Question
Do service accounts have named owners, least-privilege scopes, and scheduled credential rotation?
Why This Matters
Unowned service identities accumulate risky, non-rotated secrets.
Maturity
- 0: Unknown owners; static secrets.
- 1: Owners named; manual rotations.
- 2: Central register; quarterly rotation.
- 3: Vault-managed rotation; usage monitoring.

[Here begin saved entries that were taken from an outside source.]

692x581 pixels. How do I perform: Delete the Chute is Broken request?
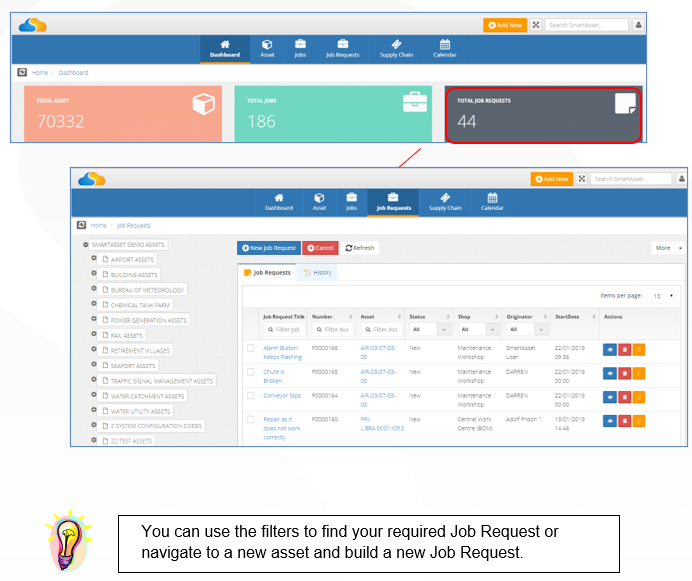[x=624, y=374]
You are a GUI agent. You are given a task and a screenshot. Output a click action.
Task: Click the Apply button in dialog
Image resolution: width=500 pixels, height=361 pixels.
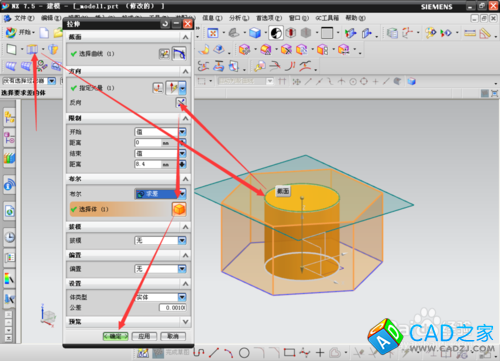[144, 336]
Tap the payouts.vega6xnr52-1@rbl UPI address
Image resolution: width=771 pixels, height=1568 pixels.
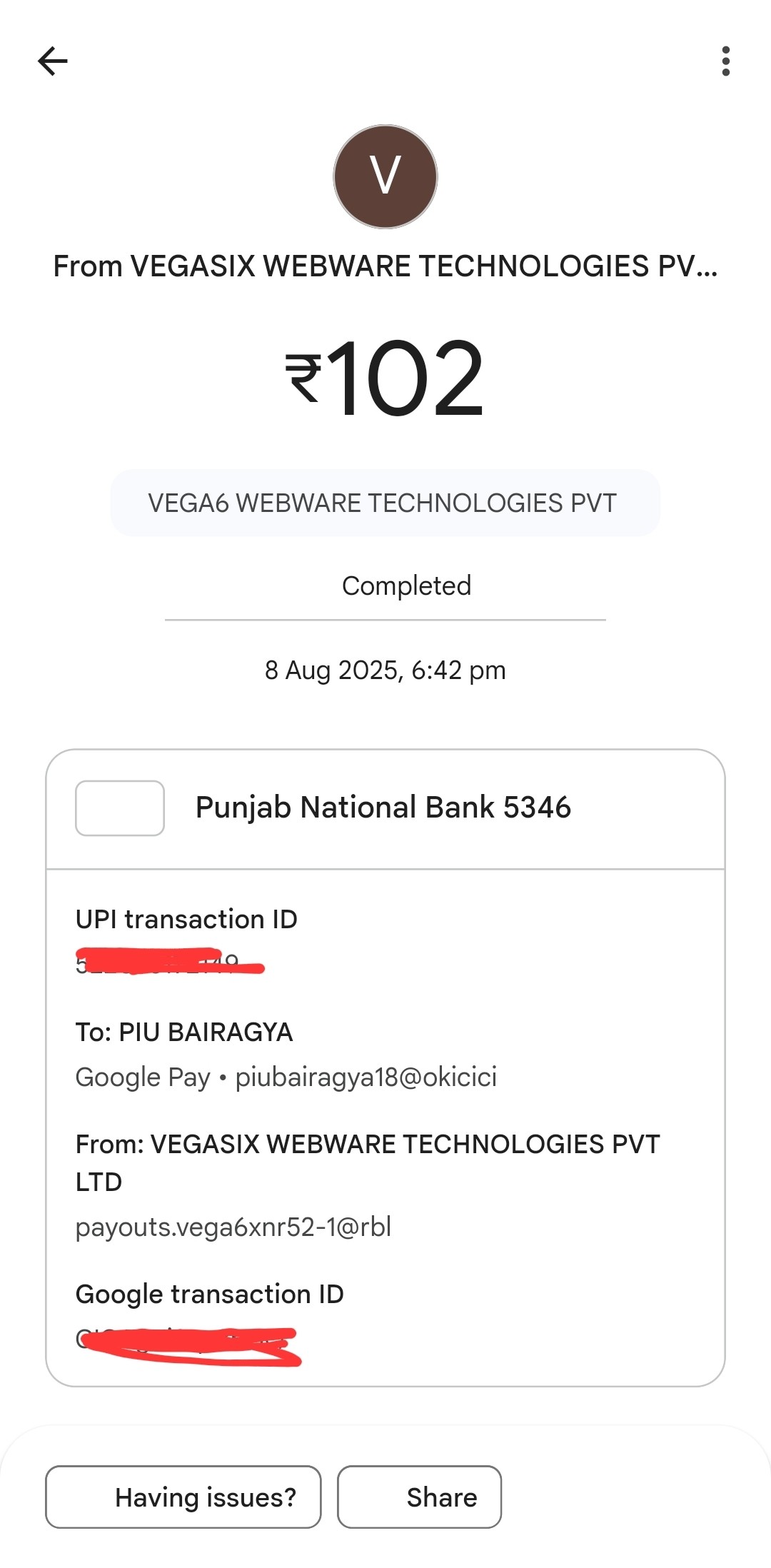pos(233,1227)
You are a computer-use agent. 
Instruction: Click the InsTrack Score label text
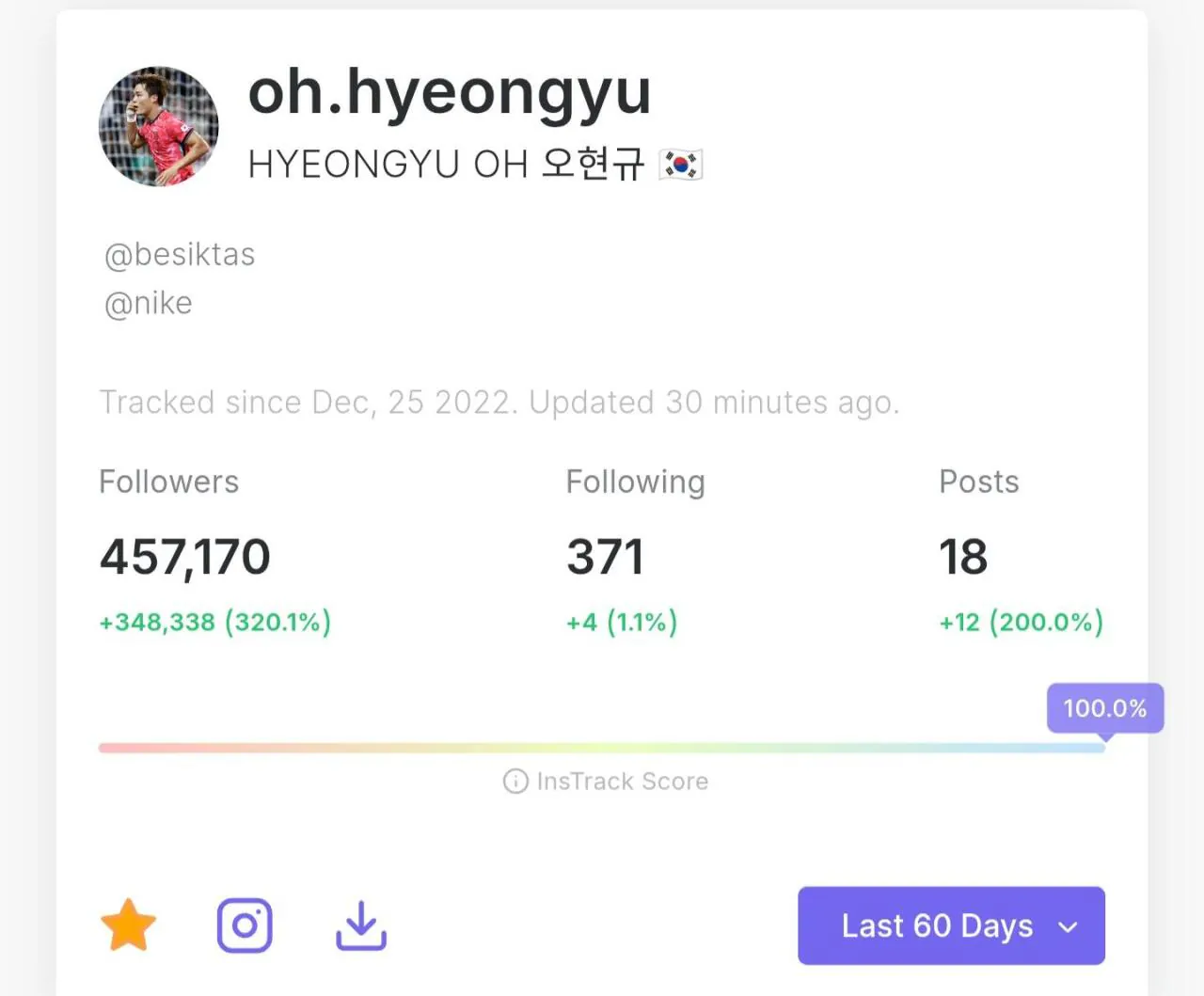(622, 782)
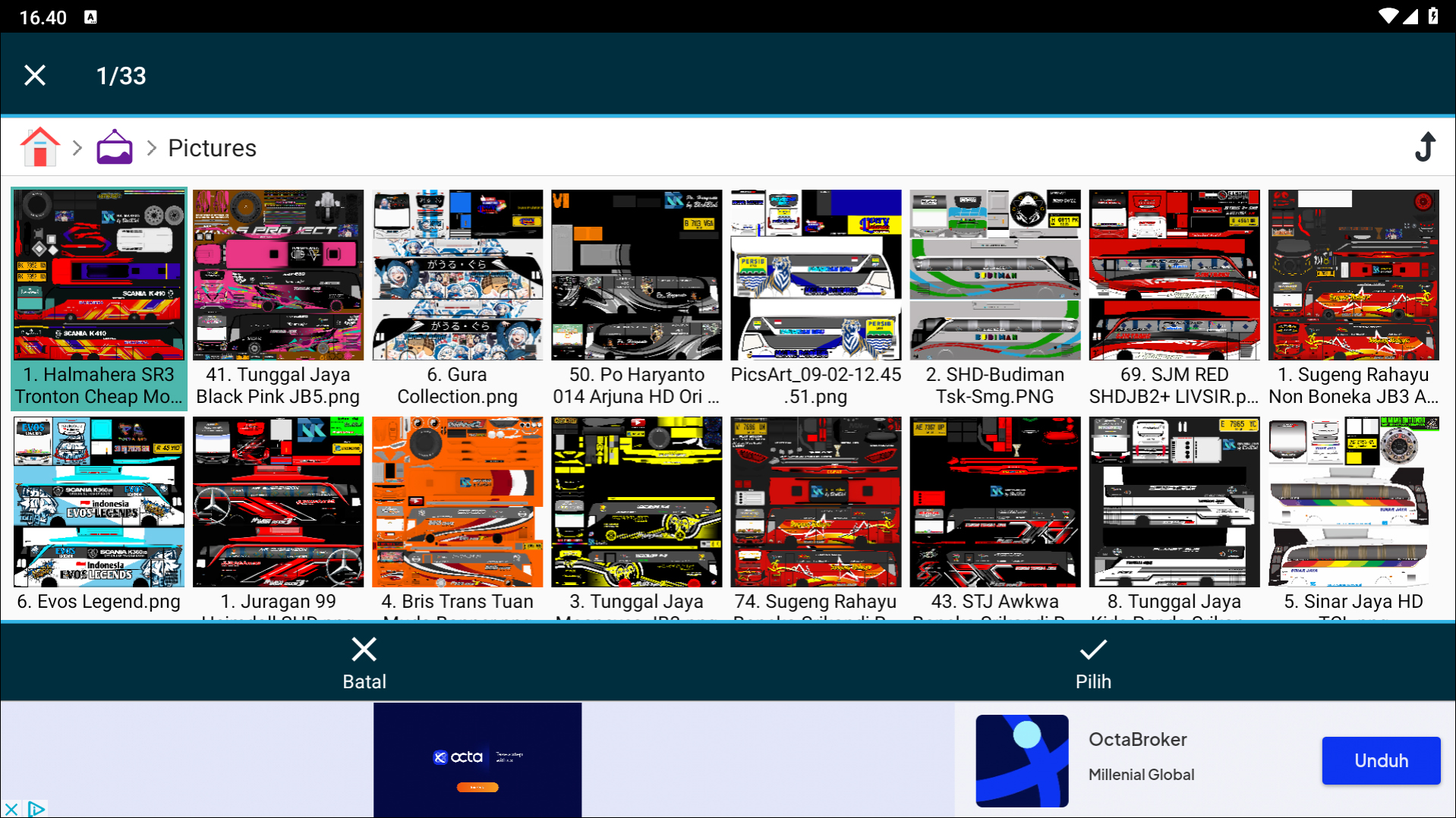
Task: Confirm selection with Pilih
Action: pos(1092,662)
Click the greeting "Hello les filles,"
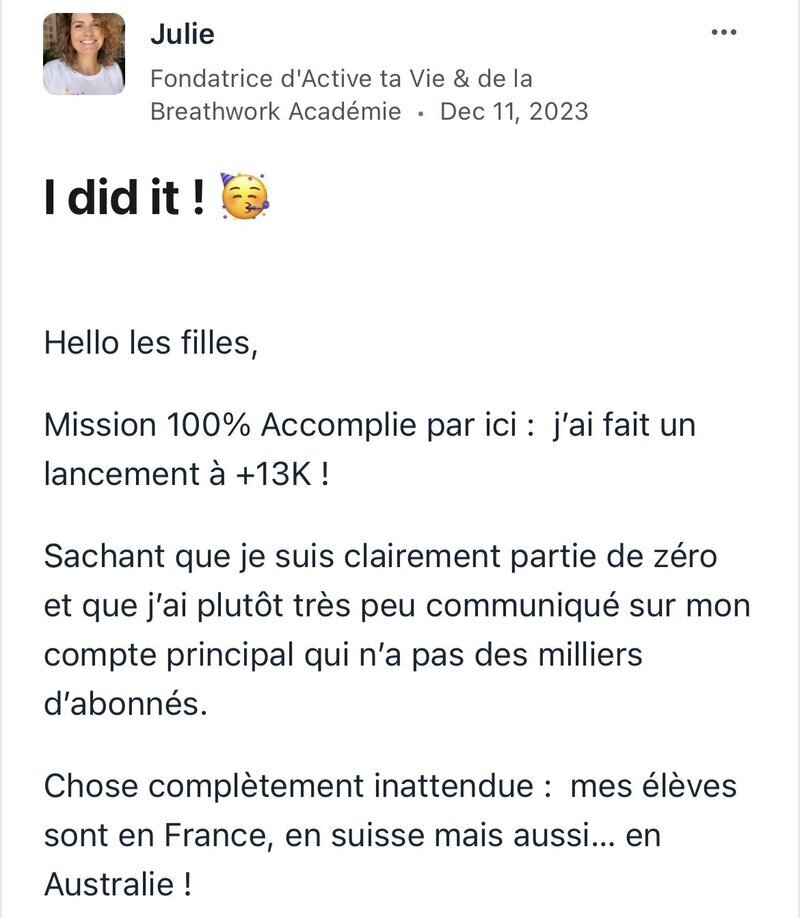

- 4: JIT non-human tokens; OIDC scopes.
- 5: Fully managed machine identities with attestations.
How to Level Up
| From → To | Actions | |—|—| |0 → 2| Register all service accounts; assign owners and scopes.| |2 → 3| Move secrets to a vault; scheduled rotation.| |3 → 4| Replace long-lived secrets with short-lived tokens/OIDC.| |4 → 5| Add provenance, SBOM links, and attestation checks.|
Enablers
- Secrets manager, PAM, workload identity (OIDC).
Evidence
- Register exports; rotation logs; ownership matrix.
KPIs
- Rotation compliance; # without owner; avg secret age.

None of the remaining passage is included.